Written request A: Translate this sentence from the case summary into Spanish: "Rather than respond to the Adlers’ claims on the merits, Gruma moved to compel them into arbitration."
Written request B: From the case summary, write out word for word the part that opens with the words containing "In November 2022, the" and closes with "Jersey franchise protections.".

Article:
Charles Adler, his son Grant, and Charles’s limited liability company, C. M. Adler, LLC, sued Gruma Corporation—one of the largest tortilla producers in the world—to challenge their retaliatory termination and to recover unpaid wages and other payments they were owed under state and federal labor law. After the district court granted Gruma’s motion to compel arbitration, the Adlers appealed to the U.S. Court of Appeals for the Third Circuit. Public Justice represents the Adlers in their appeal.

The Adlers’ case is an important opportunity to ensure that transportation workers can effectively fight back in court when companies exploit them through misclassification. It involves important several important questions about the application of recent Supreme Court precedent on forced arbitration, like making sure courts follow the Supreme Court’s directive to first determine whether the Federal Arbitration Act (FAA) applies before compelling arbitration, and do not apply arbitration-specific rules that treat arbitration agreements more favorably than other contracts. The Adlers’ appeal is fully briefed, and we await the Third Circuit’s decision.

Gruma uses a network of distributors to transport its well-known food products, including Mission Tortillas, across state lines from its manufacturing facilities onto store shelves around the country. The Adlers purchased a distribution route from Gruma in 2014 and delivered Gruma products on the “last mile” of their journey from a Pennsylvania factory to stores in Mercer County, New Jersey. Although Gruma claims that drivers like the Adlers are “independent contractors,” it closely controls almost every aspect of their work—a common scheme used by the world’s largest companies. Frustrated by their pay and working conditions, the Adlers and other distributors met with a lawyer to discuss their rights. Gruma found out and terminated its distribution agreement with C. M. Adler, LLC.

In November 2022, the Adlers sued Gruma in federal court. Bringing claims under federal and New Jersey labor laws as well as New Jersey common law, the Adlers alleged that Gruma misclassified them as independent contractors, owed them unpaid wages and other payments, and terminated them out of retaliation for meeting with an attorney. They also argued in the alternative that C. M. Adler, LLC was a franchisee of Gruma, and Gruma had terminated the distribution agreement in violation of New Jersey franchise protections.

Rather than respond to the Adlers’ claims on the merits, Gruma moved to compel them into arbitration. The Adlers made several arguments to keep their case in court, including that the distribution agreement with Gruma was not subject to the FAA, because the Adlers distributed goods in interstate commerce. Even so, the district court granted Gruma’s motion and compelled arbitration.

Public Justice represents the Adlers on appeal in the Third Circuit. The Adlers advance a number of arguments on appeal, including that the district court’s analysis is contrary to two recent Supreme Court cases: New Prime v. Oliveira and Morgan v. Sundance. Public Justice served as counsel in both of those cases.

Recorded information:

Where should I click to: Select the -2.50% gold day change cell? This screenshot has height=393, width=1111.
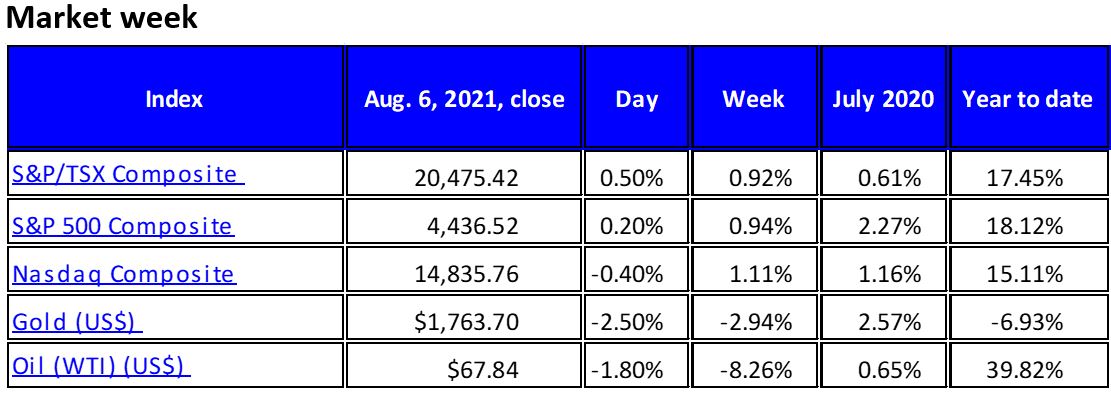[x=636, y=322]
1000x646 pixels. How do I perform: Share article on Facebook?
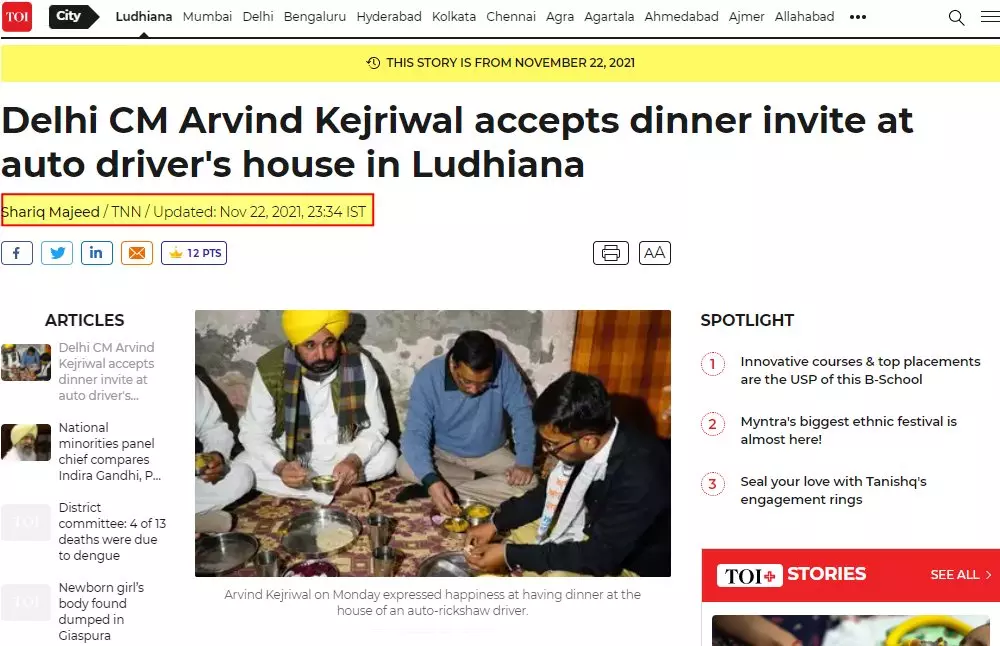point(17,253)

Worked answer A: En lugar de responder en cuanto al fondo a las pretensiones de los Adler, Gruma solicitó que se los obligara a someterse a arbitraje.

Worked answer B:
In November 2022, the Adlers sued Gruma in federal court. Bringing claims under federal and New Jersey labor laws as well as New Jersey common law, the Adlers alleged that Gruma misclassified them as independent contractors, owed them unpaid wages and other payments, and terminated them out of retaliation for meeting with an attorney. They also argued in the alternative that C. M. Adler, LLC was a franchisee of Gruma, and Gruma had terminated the distribution agreement in violation of New Jersey franchise protections.